**Data on locating visible targets**
* Start *

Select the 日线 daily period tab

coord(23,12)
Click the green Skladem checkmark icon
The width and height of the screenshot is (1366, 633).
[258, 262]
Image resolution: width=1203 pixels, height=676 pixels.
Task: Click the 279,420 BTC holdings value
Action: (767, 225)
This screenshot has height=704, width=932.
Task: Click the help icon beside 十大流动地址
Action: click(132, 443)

* End *

**WHAT THE TASK ASKS**
Copy out every line of the records above, character for character.

**COMPLETE ANSWER**
Select the 日线 daily period tab

coord(23,12)
Click the green Skladem checkmark icon
The width and height of the screenshot is (1366, 633).
[258, 262]
Image resolution: width=1203 pixels, height=676 pixels.
Task: Click the 279,420 BTC holdings value
Action: (767, 225)
This screenshot has height=704, width=932.
Task: Click the help icon beside 十大流动地址
Action: click(132, 443)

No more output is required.